GOP front-runner Donald Trump has been getting hammered by his rivals over Trump University (later named the Trump Entrepreneur Initiative). His embattled education venture is being sued for fraud by the New York state attorney general and by a handful of former students who allege they took on thousands of dollars in debt to attend real estate seminars that made false promises of future riches. (Trump promoted the company's courses by saying they offered a better education than top business schools.) Trump has fought back—both against his Republican opponents and in court—insisting the company was on the up-and-up and beloved by students. During his victory speech on Tuesday night, following wins in the Michigan and Mississippi GOP primary elections, he vowed Trump University would come back, better and more successful than ever.
"If I become president that means Ivanka, Don, Eric and my family will start it up," he said. "We have a lot of great people who want to get back into Trump University. It's going to do very well, and it will continue to do very well."
But how big a moneymaker was this school—supposedly designed to teach students to be successful in business—for its namesake?

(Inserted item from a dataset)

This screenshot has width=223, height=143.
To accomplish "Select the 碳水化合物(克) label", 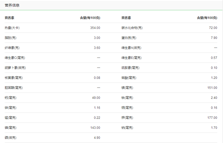I will click(132, 28).
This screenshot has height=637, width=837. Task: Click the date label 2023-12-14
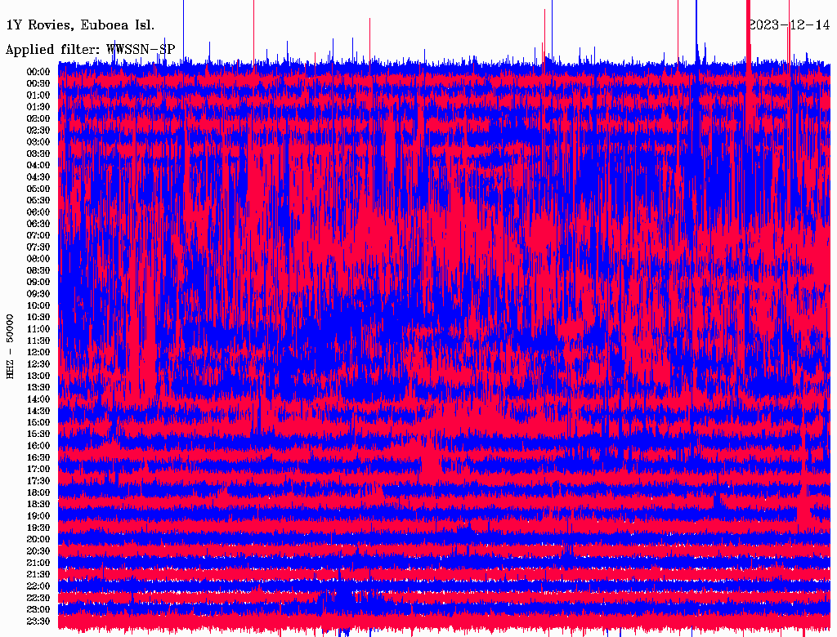tap(789, 25)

As a presidential candidate, Trump only has to file disclosure forms revealing his income of the previous year, and Trump University started in 2005. So there's no telling what he made from the venture in its first years—unless he releases his tax filings going back a decade. But the personal financial disclosure form he submitted last summer showed that he had earned a whopping $11,819 from the education company in the previous year.
That's not too yooge, but it is sort of impressive. The school has been defunct since 2011.